### Required work
Line by line, restate the material exactly.

[[ Provided records, beginning ]]

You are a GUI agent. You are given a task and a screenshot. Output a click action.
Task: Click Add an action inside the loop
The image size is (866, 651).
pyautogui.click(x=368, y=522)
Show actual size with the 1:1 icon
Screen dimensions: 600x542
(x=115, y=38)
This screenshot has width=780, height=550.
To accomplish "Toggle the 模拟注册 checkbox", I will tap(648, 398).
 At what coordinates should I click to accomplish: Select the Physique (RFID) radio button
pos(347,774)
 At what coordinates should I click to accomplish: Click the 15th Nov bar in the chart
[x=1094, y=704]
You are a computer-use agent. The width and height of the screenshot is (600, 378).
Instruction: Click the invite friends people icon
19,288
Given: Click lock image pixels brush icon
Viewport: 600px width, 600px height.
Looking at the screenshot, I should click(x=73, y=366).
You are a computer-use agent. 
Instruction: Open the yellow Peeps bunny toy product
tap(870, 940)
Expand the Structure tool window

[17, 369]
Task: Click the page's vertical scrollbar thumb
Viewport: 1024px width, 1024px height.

[[ Provided records, end ]]

### Answer box
You are a GUI agent. You are given a task and a screenshot. Output a click action.
Task: Click Add an action inside the loop
The image size is (866, 651).
pyautogui.click(x=368, y=522)
Show actual size with the 1:1 icon
Screen dimensions: 600x542
(x=115, y=38)
This screenshot has width=780, height=550.
To accomplish "Toggle the 模拟注册 checkbox", I will tap(648, 398).
 At what coordinates should I click to accomplish: Select the Physique (RFID) radio button
pos(347,774)
 At what coordinates should I click to accomplish: Click the 15th Nov bar in the chart
[x=1094, y=704]
You are a computer-use agent. The width and height of the screenshot is (600, 378).
Instruction: Click the invite friends people icon
19,288
Given: Click lock image pixels brush icon
Viewport: 600px width, 600px height.
Looking at the screenshot, I should click(x=73, y=366).
You are a computer-use agent. 
Instruction: Open the yellow Peeps bunny toy product
tap(870, 940)
Expand the Structure tool window

[17, 369]
Task: Click the page's vertical scrollbar thumb
Viewport: 1024px width, 1024px height.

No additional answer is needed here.